What can I do to protect my investment – after the event
In the event of fraud or theft of cryptocurrency, one option is to look to the remedies available from the courts, for instance with a view to freezing misappropriated assets, or obtaining information necessary to track the wrongdoer and trace the assets. This is necessarily a developing area of law, given the relatively fledgling and changing nature of the asset class and its underpinning technology. With that said, in our view, the offshore courts and the courts of England & Wales (whose decisions are highly persuasive in other common law jurisdictions, such as the Cayman Islands and the British Virgin Islands) have risen to the challenge well. Some recent examples of this are described below:
1. In recent cases such as AA v Persons Unknown and Ors  EWHC 3556 (Comm) (see here for our recent article on this case), cryptoassets have been recognised as 'property' within English law. Such a finding is significant and opens up the remedies available to the injured party, who is able to pursue hackers using proprietary remedies such as proprietary injunctions, for instance.

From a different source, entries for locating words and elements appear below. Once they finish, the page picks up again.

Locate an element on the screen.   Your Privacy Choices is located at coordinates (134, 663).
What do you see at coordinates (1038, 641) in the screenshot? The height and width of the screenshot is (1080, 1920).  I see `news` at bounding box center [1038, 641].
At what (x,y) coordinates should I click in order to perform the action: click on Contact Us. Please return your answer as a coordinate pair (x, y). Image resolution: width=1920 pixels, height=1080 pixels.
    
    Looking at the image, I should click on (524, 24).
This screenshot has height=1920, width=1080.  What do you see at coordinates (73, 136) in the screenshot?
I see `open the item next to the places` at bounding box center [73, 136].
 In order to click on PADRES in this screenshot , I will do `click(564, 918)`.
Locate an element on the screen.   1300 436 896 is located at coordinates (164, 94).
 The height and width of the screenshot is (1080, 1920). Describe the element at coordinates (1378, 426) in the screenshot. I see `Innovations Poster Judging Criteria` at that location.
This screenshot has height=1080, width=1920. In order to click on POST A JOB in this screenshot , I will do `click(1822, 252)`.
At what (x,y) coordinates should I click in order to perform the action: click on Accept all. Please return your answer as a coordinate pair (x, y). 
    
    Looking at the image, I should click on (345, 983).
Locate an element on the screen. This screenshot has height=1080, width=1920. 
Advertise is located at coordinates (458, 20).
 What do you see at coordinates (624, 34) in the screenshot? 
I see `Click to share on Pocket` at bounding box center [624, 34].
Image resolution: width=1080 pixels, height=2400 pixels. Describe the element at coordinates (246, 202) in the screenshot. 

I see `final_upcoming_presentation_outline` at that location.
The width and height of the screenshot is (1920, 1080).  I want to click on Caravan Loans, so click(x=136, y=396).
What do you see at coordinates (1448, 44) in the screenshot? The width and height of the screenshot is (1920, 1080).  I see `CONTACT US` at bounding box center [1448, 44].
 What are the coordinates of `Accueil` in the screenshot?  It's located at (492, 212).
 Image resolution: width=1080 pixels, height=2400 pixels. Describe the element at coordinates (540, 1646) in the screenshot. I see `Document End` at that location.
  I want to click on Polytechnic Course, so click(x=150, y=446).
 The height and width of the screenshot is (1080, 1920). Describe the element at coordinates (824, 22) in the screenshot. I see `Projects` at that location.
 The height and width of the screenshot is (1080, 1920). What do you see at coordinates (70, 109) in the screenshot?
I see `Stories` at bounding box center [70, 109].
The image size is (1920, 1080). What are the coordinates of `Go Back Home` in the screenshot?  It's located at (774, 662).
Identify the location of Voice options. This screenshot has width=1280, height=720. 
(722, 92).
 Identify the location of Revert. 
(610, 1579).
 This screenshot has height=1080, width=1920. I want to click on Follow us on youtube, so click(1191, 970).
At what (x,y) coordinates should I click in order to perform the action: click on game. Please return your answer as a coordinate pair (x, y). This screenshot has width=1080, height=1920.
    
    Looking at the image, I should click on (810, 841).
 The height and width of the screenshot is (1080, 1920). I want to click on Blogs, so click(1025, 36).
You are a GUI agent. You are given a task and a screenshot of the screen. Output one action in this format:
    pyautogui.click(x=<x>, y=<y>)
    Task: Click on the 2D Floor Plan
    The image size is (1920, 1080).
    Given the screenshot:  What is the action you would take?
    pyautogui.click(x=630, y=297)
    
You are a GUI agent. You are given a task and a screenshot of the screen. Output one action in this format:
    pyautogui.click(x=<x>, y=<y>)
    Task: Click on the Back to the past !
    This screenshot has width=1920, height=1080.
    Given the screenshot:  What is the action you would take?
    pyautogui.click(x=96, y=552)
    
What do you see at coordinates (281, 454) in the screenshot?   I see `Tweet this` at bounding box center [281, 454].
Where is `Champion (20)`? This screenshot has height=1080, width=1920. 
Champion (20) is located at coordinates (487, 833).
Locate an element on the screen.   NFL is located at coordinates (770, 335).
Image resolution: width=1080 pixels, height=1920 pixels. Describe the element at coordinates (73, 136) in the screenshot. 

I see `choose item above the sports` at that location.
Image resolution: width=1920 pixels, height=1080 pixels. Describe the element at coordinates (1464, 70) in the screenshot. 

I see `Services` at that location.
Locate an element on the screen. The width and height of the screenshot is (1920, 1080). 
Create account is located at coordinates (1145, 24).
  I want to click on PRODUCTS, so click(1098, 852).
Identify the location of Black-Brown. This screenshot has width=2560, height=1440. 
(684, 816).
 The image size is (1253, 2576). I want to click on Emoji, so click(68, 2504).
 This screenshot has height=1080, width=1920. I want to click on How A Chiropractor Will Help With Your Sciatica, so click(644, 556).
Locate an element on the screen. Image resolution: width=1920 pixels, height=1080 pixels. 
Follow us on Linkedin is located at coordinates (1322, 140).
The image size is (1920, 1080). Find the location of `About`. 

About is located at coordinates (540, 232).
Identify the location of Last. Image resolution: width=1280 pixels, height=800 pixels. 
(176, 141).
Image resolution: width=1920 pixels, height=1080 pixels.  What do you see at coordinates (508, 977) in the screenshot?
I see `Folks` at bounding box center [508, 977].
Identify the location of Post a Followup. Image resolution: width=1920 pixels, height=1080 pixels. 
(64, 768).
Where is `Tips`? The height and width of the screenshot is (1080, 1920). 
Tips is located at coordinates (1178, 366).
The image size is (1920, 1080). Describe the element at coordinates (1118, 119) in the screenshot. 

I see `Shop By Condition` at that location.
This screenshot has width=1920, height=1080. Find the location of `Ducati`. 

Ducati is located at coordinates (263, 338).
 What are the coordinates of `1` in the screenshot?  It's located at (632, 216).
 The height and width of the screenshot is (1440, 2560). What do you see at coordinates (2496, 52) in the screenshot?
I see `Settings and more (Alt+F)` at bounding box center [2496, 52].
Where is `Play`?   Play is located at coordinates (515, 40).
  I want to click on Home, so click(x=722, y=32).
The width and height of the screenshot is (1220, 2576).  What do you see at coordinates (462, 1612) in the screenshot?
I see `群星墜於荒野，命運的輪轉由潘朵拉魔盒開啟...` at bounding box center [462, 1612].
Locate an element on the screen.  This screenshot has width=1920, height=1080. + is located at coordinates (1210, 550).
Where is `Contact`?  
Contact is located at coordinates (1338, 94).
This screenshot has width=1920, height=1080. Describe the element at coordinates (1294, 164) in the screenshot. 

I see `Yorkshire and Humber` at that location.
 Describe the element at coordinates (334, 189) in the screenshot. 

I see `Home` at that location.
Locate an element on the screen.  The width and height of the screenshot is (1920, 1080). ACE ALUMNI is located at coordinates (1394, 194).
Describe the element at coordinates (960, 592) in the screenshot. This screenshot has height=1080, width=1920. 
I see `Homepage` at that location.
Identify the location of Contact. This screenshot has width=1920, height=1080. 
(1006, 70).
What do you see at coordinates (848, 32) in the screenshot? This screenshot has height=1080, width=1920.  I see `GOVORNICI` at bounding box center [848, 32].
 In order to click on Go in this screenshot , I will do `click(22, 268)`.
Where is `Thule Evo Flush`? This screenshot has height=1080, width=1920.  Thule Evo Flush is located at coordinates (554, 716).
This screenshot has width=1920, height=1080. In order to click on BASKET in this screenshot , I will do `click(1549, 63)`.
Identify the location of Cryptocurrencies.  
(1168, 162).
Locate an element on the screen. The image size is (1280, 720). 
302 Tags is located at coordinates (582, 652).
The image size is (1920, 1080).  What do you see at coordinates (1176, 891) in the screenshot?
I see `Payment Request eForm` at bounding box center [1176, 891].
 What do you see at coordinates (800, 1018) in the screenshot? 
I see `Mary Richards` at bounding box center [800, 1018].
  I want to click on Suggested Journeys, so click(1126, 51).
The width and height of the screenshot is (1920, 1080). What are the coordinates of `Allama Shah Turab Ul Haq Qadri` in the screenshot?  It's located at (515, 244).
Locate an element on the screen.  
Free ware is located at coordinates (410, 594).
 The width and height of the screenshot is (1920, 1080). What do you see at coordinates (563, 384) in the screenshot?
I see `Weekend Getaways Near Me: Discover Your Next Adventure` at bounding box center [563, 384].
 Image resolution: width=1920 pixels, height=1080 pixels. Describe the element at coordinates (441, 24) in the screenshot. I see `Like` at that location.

2. In CLM v CLN  SGHC 46, relying on the Singapore Court of Appeal decision in Quoine Pte Ltd v B2C2 Ltd  2 SLR 20 and the New Zealand decision of Ruscoe v Cryptopia Ltd (in liq)  2 NZL, the General Division of the High Court in Singapore similarly ruled that cryptocurrency could be classified as 'property' and therefore be protected by proprietary remedies.
3. The courts have also been willing to make orders such as proprietary freezing injunctions against 'persons unknown' when the defrauded investor is unable to establish the identities of the wrongdoers (as is often the case). This was the case in the recent English decision in Danisz v (1) Persons Unknown (2) Huobi Global Ltd (Trading as Huobi)  EWHC 280 (QB), whereby stolen Bitcoin was tracked to a wallet under the control of the Huobi exchange. That wallet was frozen by order of the English High Court. The Court also ruled that it had jurisdiction to grant the injunction as the claimant was domiciled in England and the asset was purchased through an English bank account. Similar orders were also recently made by the BVI court in the case of ChainSwap v Persons Unknown, where unknown hackers stole large quantities of tokens from ChainSwap's users, and exchanged them for stablecoins which were then sent on to a centralised exchange in Croatia.
4. Another weapon in the lawyer's arsenal is to issue an application for a Norwich Pharmacal order against a third party, such as an exchange, in order to retrieve identification information about the suspected wrongdoers. Exchanges often have, and in many cases are mandated to obtain, 'Know Your Client' information about their users, meaning that valuable information necessary to bring a claim may be retained about wrongdoers. Access to this information is a primary perquisite for defrauded investors to track their misappropriated assets. Indeed, this occurred in the ChainSwap case, where the exchange in Croatia, to which the fraudulently obtained stablecoins were sent, was ordered by the BVI court to provide disclosure in relation to the suspected wrongdoers.
5. Bankers Trust disclosure orders may also be sought from the court, as in the aforementioned case of Danisz. These orders are available in narrower circumstances compared to Norwich Pharmacal orders, and are made where there is a clear case of fraud and the claimant seeks disclosure from the respondent (typically a financial institution) in order to trace assets over which they have a proprietary interest.
In the case of suspected fraud or misappropriation of cryptocurrency or other digital assets, it is important to act quickly, not least given the ability to move and mix assets almost instantly and with pseudonymity. Legal practitioners should be brought on board at the earliest opportunity who, together with the necessary forensic investigators, can help to track the assets and take the necessary court action to pursue the wrongdoers.